▶ _Provided data_

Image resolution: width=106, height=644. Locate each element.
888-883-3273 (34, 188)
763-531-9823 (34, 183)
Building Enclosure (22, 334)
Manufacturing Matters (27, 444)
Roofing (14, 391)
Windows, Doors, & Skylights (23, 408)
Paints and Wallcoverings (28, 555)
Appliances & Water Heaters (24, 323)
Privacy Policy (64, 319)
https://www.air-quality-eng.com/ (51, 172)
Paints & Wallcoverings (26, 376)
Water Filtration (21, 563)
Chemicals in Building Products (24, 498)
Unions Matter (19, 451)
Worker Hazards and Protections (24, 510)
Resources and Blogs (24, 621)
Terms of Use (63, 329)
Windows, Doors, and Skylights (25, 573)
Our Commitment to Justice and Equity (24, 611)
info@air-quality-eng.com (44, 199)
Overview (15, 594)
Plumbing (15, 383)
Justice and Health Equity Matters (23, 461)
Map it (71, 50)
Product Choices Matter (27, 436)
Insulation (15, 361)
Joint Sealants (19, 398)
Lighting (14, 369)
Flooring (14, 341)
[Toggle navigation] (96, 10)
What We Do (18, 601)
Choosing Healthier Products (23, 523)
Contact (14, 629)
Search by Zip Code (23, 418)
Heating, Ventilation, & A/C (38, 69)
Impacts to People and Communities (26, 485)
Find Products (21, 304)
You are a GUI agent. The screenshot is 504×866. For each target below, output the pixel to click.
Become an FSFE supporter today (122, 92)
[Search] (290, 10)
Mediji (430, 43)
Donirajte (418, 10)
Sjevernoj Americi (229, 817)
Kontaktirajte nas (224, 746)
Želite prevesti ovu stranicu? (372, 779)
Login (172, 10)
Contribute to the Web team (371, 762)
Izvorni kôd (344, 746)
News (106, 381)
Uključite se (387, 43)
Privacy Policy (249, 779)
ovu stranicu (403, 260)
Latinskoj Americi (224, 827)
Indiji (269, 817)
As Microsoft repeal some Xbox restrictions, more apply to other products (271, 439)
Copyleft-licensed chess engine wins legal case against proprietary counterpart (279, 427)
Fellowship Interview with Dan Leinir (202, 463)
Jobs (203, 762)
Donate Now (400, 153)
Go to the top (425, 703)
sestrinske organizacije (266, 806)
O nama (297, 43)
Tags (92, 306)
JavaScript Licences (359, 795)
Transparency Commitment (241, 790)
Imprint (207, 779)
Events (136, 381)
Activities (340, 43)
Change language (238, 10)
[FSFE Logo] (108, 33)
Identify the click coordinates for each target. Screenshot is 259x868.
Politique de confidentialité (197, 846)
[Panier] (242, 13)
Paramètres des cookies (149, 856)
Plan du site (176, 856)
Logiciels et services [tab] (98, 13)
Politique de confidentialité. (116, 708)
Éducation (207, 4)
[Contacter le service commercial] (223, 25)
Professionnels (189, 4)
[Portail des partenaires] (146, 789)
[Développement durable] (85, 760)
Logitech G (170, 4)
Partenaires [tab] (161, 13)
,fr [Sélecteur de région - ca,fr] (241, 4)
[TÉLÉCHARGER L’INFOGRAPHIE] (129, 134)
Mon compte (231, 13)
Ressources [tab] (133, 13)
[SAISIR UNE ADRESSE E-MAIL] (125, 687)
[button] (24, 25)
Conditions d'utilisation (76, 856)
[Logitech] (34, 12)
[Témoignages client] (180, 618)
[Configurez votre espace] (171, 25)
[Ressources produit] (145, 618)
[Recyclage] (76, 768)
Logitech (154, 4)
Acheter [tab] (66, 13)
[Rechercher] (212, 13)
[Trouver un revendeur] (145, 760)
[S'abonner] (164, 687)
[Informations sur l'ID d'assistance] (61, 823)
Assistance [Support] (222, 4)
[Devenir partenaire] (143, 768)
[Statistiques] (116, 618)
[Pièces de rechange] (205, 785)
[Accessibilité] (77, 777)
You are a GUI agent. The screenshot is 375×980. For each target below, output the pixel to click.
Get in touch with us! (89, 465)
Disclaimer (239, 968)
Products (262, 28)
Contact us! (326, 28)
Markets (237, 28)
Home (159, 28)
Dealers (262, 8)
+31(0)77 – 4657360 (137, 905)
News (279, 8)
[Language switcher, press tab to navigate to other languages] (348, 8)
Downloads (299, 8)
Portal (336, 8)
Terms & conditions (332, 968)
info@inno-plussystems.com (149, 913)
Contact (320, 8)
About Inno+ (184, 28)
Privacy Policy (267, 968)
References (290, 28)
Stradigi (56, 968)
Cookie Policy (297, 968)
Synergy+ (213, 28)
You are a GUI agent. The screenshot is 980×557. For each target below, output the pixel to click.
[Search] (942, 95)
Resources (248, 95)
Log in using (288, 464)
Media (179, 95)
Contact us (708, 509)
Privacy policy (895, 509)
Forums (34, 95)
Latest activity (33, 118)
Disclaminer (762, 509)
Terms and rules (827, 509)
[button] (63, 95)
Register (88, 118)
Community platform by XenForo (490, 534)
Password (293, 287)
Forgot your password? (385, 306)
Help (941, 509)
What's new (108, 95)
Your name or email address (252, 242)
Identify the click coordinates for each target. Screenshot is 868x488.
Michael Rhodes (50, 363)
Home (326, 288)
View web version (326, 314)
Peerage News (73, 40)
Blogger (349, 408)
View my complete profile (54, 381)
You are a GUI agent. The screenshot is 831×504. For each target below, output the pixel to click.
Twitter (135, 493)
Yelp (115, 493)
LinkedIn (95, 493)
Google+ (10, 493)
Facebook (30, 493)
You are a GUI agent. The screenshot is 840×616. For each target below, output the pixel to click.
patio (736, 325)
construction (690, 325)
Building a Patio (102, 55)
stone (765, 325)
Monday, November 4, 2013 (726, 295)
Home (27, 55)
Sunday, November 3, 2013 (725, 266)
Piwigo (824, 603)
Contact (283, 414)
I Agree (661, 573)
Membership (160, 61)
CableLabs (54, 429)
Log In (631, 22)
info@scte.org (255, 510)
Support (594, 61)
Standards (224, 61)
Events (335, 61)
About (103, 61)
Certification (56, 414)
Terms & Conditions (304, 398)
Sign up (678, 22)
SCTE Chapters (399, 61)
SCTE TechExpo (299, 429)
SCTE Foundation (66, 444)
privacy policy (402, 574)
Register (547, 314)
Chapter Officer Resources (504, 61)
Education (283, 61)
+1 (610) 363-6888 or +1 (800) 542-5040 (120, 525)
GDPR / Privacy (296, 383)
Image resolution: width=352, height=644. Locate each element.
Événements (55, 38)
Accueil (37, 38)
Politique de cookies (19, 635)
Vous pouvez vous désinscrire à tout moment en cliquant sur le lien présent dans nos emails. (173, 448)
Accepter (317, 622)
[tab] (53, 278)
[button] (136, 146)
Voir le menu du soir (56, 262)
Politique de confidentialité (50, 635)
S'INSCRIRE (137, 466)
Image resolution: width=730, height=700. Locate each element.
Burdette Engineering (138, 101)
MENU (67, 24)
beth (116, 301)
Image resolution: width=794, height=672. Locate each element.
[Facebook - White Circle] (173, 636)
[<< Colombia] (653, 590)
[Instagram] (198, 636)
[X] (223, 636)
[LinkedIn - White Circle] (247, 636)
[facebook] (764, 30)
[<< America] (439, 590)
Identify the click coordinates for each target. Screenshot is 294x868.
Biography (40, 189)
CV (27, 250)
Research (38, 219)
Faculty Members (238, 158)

▶ _The request_
Reproduce all of the records above verbatim, line by line, in their original order.

▶ _Solution to the exercise_
Image resolution: width=106, height=644. Locate each element.
888-883-3273 (34, 188)
763-531-9823 (34, 183)
Building Enclosure (22, 334)
Manufacturing Matters (27, 444)
Roofing (14, 391)
Windows, Doors, & Skylights (23, 408)
Paints and Wallcoverings (28, 555)
Appliances & Water Heaters (24, 323)
Privacy Policy (64, 319)
https://www.air-quality-eng.com/ (51, 172)
Paints & Wallcoverings (26, 376)
Water Filtration (21, 563)
Chemicals in Building Products (24, 498)
Unions Matter (19, 451)
Worker Hazards and Protections (24, 510)
Resources and Blogs (24, 621)
Terms of Use (63, 329)
Windows, Doors, and Skylights (25, 573)
Our Commitment to Justice and Equity (24, 611)
info@air-quality-eng.com (44, 199)
Overview (15, 594)
Plumbing (15, 383)
Justice and Health Equity Matters (23, 461)
Map it (71, 50)
Product Choices Matter (27, 436)
Insulation (15, 361)
Joint Sealants (19, 398)
Lighting (14, 369)
Flooring (14, 341)
[Toggle navigation] (96, 10)
What We Do (18, 601)
Choosing Healthier Products (23, 523)
Contact (14, 629)
Search by Zip Code (23, 418)
Heating, Ventilation, & A/C (38, 69)
Impacts to People and Communities (26, 485)
Find Products (21, 304)
You are a GUI agent. The screenshot is 504×866. For each target below, output the pixel to click.
Become an FSFE supporter today (122, 92)
[Search] (290, 10)
Mediji (430, 43)
Donirajte (418, 10)
Sjevernoj Americi (229, 817)
Kontaktirajte nas (224, 746)
Želite prevesti ovu stranicu? (372, 779)
Login (172, 10)
Contribute to the Web team (371, 762)
Izvorni kôd (344, 746)
News (106, 381)
Uključite se (387, 43)
Privacy Policy (249, 779)
ovu stranicu (403, 260)
Latinskoj Americi (224, 827)
Indiji (269, 817)
As Microsoft repeal some Xbox restrictions, more apply to other products (271, 439)
Copyleft-licensed chess engine wins legal case against proprietary counterpart (279, 427)
Fellowship Interview with Dan Leinir (202, 463)
Jobs (203, 762)
Donate Now (400, 153)
Go to the top (425, 703)
sestrinske organizacije (266, 806)
O nama (297, 43)
Tags (92, 306)
JavaScript Licences (359, 795)
Transparency Commitment (241, 790)
Imprint (207, 779)
Events (136, 381)
Activities (340, 43)
Change language (238, 10)
[FSFE Logo] (108, 33)
Identify the click coordinates for each target. Screenshot is 259x868.
Politique de confidentialité (197, 846)
[Panier] (242, 13)
Paramètres des cookies (149, 856)
Plan du site (176, 856)
Logiciels et services [tab] (98, 13)
Politique de confidentialité. (116, 708)
Éducation (207, 4)
[Contacter le service commercial] (223, 25)
Professionnels (189, 4)
[Portail des partenaires] (146, 789)
[Développement durable] (85, 760)
Logitech G (170, 4)
Partenaires [tab] (161, 13)
,fr [Sélecteur de région - ca,fr] (241, 4)
[TÉLÉCHARGER L’INFOGRAPHIE] (129, 134)
Mon compte (231, 13)
Ressources [tab] (133, 13)
[SAISIR UNE ADRESSE E-MAIL] (125, 687)
[button] (24, 25)
Conditions d'utilisation (76, 856)
[Logitech] (34, 12)
[Témoignages client] (180, 618)
[Configurez votre espace] (171, 25)
[Ressources produit] (145, 618)
[Recyclage] (76, 768)
Logitech (154, 4)
Acheter [tab] (66, 13)
[Rechercher] (212, 13)
[Trouver un revendeur] (145, 760)
[S'abonner] (164, 687)
[Informations sur l'ID d'assistance] (61, 823)
Assistance [Support] (222, 4)
[Devenir partenaire] (143, 768)
[Statistiques] (116, 618)
[Pièces de rechange] (205, 785)
[Accessibilité] (77, 777)
You are a GUI agent. The screenshot is 375×980. For each target below, output the pixel to click.
Get in touch with us! (89, 465)
Disclaimer (239, 968)
Products (262, 28)
Contact us! (326, 28)
Markets (237, 28)
Home (159, 28)
Dealers (262, 8)
+31(0)77 – 4657360 (137, 905)
News (279, 8)
[Language switcher, press tab to navigate to other languages] (348, 8)
Downloads (299, 8)
Portal (336, 8)
Terms & conditions (332, 968)
info@inno-plussystems.com (149, 913)
Contact (320, 8)
About Inno+ (184, 28)
Privacy Policy (267, 968)
References (290, 28)
Stradigi (56, 968)
Cookie Policy (297, 968)
Synergy+ (213, 28)
You are a GUI agent. The screenshot is 980×557. For each target below, output the pixel to click.
[Search] (942, 95)
Resources (248, 95)
Log in using (288, 464)
Media (179, 95)
Contact us (708, 509)
Privacy policy (895, 509)
Forums (34, 95)
Latest activity (33, 118)
Disclaminer (762, 509)
Terms and rules (827, 509)
[button] (63, 95)
Register (88, 118)
Community platform by XenForo (490, 534)
Password (293, 287)
Forgot your password? (385, 306)
Help (941, 509)
What's new (108, 95)
Your name or email address (252, 242)
Identify the click coordinates for each target. Screenshot is 868x488.
Michael Rhodes (50, 363)
Home (326, 288)
View web version (326, 314)
Peerage News (73, 40)
Blogger (349, 408)
View my complete profile (54, 381)
You are a GUI agent. The screenshot is 831×504. For each target below, output the pixel to click.
Twitter (135, 493)
Yelp (115, 493)
LinkedIn (95, 493)
Google+ (10, 493)
Facebook (30, 493)
You are a GUI agent. The screenshot is 840×616. For each target below, output the pixel to click.
patio (736, 325)
construction (690, 325)
Building a Patio (102, 55)
stone (765, 325)
Monday, November 4, 2013 (726, 295)
Home (27, 55)
Sunday, November 3, 2013 (725, 266)
Piwigo (824, 603)
Contact (283, 414)
I Agree (661, 573)
Membership (160, 61)
CableLabs (54, 429)
Log In (631, 22)
info@scte.org (255, 510)
Support (594, 61)
Standards (224, 61)
Events (335, 61)
About (103, 61)
Certification (56, 414)
Terms & Conditions (304, 398)
Sign up (678, 22)
SCTE Chapters (399, 61)
SCTE TechExpo (299, 429)
SCTE Foundation (66, 444)
privacy policy (402, 574)
Register (547, 314)
Chapter Officer Resources (504, 61)
Education (283, 61)
+1 (610) 363-6888 or +1 (800) 542-5040 (120, 525)
GDPR / Privacy (296, 383)
Image resolution: width=352, height=644. Locate each element.
Événements (55, 38)
Accueil (37, 38)
Politique de cookies (19, 635)
Vous pouvez vous désinscrire à tout moment en cliquant sur le lien présent dans nos emails. (173, 448)
Accepter (317, 622)
[tab] (53, 278)
[button] (136, 146)
Voir le menu du soir (56, 262)
Politique de confidentialité (50, 635)
S'INSCRIRE (137, 466)
Image resolution: width=730, height=700. Locate each element.
Burdette Engineering (138, 101)
MENU (67, 24)
beth (116, 301)
Image resolution: width=794, height=672. Locate each element.
[Facebook - White Circle] (173, 636)
[<< Colombia] (653, 590)
[Instagram] (198, 636)
[X] (223, 636)
[LinkedIn - White Circle] (247, 636)
[facebook] (764, 30)
[<< America] (439, 590)
Identify the click coordinates for each target. Screenshot is 294x868.
Biography (40, 189)
CV (27, 250)
Research (38, 219)
Faculty Members (238, 158)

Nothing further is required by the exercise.